The acts passed by the Provinces now forming Canada, and also by the Parliament of Canada (now noted in the margin)* are to the same effect, and may be said to be merely declaratory of the law as established by the imperial statute.

3. The authority of the legislatures of the Provinces, and, after confederation, the authority of the Parliament of Canada, to make enactments to enforce the provisions of the convention, as well as the authority of Canadian officers to enforce those acts, rests on well-known constitutional principles.

Those legislatures existed, and the Parliament of Canada now exists, by the authority of the Parliament of the United Kingdom of Great Britain and Ireland, which is one of the nations referred to by Mr.
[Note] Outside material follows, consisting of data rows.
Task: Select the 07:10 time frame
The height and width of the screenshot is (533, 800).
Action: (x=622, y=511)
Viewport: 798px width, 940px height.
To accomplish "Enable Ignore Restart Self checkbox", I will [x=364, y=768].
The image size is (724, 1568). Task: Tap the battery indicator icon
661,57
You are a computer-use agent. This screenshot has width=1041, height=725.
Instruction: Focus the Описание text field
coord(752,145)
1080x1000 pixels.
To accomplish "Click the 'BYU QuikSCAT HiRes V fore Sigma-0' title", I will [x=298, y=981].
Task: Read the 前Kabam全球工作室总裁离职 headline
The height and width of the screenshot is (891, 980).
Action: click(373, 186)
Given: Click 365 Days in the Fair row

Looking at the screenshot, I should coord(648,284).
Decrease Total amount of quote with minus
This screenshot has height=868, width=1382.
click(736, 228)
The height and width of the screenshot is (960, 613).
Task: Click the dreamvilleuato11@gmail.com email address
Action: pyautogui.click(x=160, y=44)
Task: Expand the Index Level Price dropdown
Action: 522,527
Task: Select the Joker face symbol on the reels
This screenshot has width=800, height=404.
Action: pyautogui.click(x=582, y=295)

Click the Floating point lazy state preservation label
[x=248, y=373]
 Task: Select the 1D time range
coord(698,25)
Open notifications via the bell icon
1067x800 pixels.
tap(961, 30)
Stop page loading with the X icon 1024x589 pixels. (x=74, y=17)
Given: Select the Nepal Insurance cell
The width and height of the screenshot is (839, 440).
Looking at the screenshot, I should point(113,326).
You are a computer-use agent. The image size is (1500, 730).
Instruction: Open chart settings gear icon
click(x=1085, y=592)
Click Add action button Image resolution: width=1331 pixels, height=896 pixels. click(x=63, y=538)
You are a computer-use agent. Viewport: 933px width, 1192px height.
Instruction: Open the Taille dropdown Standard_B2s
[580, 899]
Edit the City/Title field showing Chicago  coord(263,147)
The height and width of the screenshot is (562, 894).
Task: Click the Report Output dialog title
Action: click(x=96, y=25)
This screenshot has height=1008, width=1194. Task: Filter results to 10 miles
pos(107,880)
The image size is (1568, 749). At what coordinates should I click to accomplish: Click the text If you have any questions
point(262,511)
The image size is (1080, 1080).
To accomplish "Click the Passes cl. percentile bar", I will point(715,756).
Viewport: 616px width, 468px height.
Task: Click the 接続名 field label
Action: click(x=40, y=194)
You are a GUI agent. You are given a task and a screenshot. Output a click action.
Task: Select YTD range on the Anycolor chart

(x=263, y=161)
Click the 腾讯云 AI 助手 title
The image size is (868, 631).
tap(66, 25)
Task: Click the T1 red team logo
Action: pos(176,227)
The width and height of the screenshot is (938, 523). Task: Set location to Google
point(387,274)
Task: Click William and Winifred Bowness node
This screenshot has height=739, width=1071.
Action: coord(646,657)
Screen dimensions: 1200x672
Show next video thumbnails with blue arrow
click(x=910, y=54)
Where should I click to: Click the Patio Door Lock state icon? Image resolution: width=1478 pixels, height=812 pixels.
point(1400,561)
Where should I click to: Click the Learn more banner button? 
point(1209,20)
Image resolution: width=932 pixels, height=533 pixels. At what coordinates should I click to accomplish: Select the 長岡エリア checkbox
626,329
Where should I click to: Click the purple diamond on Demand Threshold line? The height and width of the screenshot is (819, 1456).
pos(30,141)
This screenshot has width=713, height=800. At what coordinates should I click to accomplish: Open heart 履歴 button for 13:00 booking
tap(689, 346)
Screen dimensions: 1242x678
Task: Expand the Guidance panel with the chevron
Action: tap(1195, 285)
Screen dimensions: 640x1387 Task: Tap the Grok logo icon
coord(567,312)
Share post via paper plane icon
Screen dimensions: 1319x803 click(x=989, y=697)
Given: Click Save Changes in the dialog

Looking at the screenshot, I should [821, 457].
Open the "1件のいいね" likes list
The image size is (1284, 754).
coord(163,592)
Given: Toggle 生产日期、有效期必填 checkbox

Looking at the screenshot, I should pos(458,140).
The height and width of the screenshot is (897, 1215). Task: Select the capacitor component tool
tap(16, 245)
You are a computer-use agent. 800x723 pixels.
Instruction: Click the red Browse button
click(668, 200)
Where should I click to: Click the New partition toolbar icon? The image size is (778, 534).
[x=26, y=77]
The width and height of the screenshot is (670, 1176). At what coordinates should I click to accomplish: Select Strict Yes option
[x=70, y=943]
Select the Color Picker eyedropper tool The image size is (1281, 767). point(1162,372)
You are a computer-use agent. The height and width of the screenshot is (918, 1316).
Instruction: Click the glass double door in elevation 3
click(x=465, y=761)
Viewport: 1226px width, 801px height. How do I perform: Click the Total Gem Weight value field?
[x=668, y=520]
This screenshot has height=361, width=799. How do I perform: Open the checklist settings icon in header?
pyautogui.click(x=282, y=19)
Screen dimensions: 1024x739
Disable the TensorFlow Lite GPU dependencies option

Bayard as the “contracting parties.” The colonial statutes have received the sanction of the British sovereign, who, and not the nation, is actually the party with whom the United States made the convention. The officers who are engaged in enforcing the acts of Canada or the laws of the Empire, are Her Majesty’s officers, whether their authority emanates directly from the [Page 399] Queen, or from her representative, the governor-general. The jurisdiction thus exercised cannot, therefore, he properly described in the language used by Mr. Bayard as supposed and therefore questionable delegation of jurisdiction by the Imperial Government of Great Britain. Her Majesty governs in Canada as well as in Great Britain; the officers of Canada are her officers; the statutes of Canada are her statutes, passed on the advice of her Parliament sitting in Canada.

It is, therefore, an error to conceive that because the United States and Great Britain were, in the first instance, the contracting parties to the treaty of 1818, no question arising under that treaty can be “responsibly dealt with,” either by the Parliament or by the authorities of the Dominion.

The raising of this objection now is the more remarkable, as the Government of the United States has long been aware of the necessity of reference to the colonial legislatures in matters affecting their interests.

The treaties of 1854 and 1871 expressly provide that, so far as they concerned the fisheries or trade relations with the provinces, they should be subject to ratification by their several legislatures; and seizures of American vessels and goods, followed by condemnation for breach of the provincial customs laws, have been made for forty years without protest or objection on the part of the United States Government.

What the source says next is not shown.